TASK MATERIAL -
________________________
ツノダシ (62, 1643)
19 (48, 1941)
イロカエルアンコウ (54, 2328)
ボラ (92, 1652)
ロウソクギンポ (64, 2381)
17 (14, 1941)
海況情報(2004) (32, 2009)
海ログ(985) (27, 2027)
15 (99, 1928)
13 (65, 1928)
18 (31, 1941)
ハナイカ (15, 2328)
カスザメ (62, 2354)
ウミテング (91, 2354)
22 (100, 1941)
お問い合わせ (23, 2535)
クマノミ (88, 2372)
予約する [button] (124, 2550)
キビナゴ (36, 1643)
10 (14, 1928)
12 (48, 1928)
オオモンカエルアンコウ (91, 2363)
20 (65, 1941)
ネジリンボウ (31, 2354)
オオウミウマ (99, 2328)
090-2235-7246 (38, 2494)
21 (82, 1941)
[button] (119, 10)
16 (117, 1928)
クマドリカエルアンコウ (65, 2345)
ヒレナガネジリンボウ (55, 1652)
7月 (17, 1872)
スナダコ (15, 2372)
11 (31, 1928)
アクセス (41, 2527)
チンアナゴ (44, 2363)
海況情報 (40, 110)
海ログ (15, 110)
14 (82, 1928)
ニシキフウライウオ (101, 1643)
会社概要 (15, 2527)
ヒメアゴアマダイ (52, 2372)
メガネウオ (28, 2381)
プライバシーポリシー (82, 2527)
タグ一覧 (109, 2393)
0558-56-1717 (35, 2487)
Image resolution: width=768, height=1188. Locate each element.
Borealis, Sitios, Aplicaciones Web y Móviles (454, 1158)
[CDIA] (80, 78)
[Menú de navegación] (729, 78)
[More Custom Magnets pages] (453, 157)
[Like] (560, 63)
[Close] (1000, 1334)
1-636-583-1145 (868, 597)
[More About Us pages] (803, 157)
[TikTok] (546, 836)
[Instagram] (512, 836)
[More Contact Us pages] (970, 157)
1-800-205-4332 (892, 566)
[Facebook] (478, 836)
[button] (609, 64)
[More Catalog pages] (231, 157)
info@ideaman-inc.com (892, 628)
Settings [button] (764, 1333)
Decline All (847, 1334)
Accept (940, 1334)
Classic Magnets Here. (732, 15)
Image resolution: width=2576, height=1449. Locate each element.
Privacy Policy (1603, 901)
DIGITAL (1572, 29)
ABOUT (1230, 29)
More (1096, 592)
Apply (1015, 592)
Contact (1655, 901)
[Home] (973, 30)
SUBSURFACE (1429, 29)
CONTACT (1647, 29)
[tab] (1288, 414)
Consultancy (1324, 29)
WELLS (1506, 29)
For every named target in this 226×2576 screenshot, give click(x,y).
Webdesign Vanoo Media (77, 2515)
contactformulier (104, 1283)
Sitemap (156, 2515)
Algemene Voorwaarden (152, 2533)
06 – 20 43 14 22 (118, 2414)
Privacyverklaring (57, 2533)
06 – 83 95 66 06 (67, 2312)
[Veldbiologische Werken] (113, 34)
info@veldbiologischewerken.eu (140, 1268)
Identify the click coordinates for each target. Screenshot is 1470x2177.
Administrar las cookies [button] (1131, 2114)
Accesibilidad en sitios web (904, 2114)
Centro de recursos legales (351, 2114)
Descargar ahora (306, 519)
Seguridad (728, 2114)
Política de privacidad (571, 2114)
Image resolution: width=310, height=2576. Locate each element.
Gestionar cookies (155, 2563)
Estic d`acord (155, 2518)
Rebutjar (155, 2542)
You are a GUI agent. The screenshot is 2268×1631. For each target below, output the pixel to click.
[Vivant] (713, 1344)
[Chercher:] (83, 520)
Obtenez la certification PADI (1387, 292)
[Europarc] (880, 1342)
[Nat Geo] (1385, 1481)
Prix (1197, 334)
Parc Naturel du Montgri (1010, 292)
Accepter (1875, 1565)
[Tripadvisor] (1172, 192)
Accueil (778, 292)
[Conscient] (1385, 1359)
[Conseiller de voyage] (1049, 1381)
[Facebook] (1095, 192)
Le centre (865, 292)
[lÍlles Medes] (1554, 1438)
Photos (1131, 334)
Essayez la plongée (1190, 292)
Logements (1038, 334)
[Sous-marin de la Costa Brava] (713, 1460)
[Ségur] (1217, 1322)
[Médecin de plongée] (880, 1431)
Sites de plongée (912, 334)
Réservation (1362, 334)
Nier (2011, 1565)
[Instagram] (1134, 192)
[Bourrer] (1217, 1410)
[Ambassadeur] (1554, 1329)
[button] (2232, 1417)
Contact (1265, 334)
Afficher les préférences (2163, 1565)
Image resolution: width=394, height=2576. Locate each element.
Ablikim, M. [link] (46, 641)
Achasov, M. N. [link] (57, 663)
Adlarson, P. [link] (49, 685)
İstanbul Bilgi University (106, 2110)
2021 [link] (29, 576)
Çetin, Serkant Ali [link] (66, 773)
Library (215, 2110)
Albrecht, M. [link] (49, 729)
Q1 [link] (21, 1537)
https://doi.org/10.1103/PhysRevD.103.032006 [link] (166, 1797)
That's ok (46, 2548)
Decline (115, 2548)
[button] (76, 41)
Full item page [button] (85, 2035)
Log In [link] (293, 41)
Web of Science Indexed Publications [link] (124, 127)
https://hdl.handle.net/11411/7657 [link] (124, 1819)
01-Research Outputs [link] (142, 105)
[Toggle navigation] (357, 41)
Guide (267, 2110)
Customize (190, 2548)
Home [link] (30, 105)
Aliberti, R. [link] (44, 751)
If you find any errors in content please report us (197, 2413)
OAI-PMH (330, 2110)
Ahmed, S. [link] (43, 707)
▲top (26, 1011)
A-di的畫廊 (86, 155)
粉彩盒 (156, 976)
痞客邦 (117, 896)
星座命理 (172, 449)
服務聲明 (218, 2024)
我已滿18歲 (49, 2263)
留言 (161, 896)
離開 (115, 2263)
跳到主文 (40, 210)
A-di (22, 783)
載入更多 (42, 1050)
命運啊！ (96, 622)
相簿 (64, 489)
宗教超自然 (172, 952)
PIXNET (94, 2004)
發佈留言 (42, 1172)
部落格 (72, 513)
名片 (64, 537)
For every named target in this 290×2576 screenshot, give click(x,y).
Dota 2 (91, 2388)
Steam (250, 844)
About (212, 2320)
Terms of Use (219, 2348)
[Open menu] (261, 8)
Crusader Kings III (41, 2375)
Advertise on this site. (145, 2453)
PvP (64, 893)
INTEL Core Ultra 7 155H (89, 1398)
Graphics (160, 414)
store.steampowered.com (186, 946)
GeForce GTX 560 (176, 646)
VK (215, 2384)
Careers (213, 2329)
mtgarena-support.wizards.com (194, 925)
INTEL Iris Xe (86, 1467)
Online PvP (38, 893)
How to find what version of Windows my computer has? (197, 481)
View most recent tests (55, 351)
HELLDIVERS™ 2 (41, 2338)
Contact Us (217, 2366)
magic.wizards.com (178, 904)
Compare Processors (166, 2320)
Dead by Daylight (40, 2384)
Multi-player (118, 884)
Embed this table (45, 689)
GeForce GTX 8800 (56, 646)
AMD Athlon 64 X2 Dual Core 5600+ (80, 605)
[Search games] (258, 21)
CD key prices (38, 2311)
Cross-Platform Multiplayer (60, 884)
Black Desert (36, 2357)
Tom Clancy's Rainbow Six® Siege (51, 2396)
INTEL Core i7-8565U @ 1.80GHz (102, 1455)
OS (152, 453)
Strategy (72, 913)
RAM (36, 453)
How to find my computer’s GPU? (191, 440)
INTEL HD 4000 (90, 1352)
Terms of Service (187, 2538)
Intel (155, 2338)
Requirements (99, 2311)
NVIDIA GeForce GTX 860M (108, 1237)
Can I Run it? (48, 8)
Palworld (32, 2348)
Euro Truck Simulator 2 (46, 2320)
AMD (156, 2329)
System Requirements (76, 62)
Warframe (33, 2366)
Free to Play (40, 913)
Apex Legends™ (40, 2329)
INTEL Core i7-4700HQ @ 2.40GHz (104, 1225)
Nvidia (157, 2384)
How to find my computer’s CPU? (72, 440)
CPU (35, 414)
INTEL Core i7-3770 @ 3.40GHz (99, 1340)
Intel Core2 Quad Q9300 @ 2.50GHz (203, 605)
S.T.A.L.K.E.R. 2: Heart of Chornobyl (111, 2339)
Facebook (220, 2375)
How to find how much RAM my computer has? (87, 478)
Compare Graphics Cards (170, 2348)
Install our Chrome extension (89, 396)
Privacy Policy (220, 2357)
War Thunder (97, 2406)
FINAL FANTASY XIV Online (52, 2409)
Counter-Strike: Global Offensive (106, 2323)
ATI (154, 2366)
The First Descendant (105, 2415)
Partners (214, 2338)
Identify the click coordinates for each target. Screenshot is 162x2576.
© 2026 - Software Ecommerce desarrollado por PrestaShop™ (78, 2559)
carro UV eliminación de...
________________________
PROBLEM REQUIREMENTS -
Copy each line in the entries above where "GeForce" turns up.

ANSWER TO THIS TASK -
GeForce GTX 560 (176, 646)
GeForce GTX 8800 (56, 646)
NVIDIA GeForce GTX 860M (108, 1237)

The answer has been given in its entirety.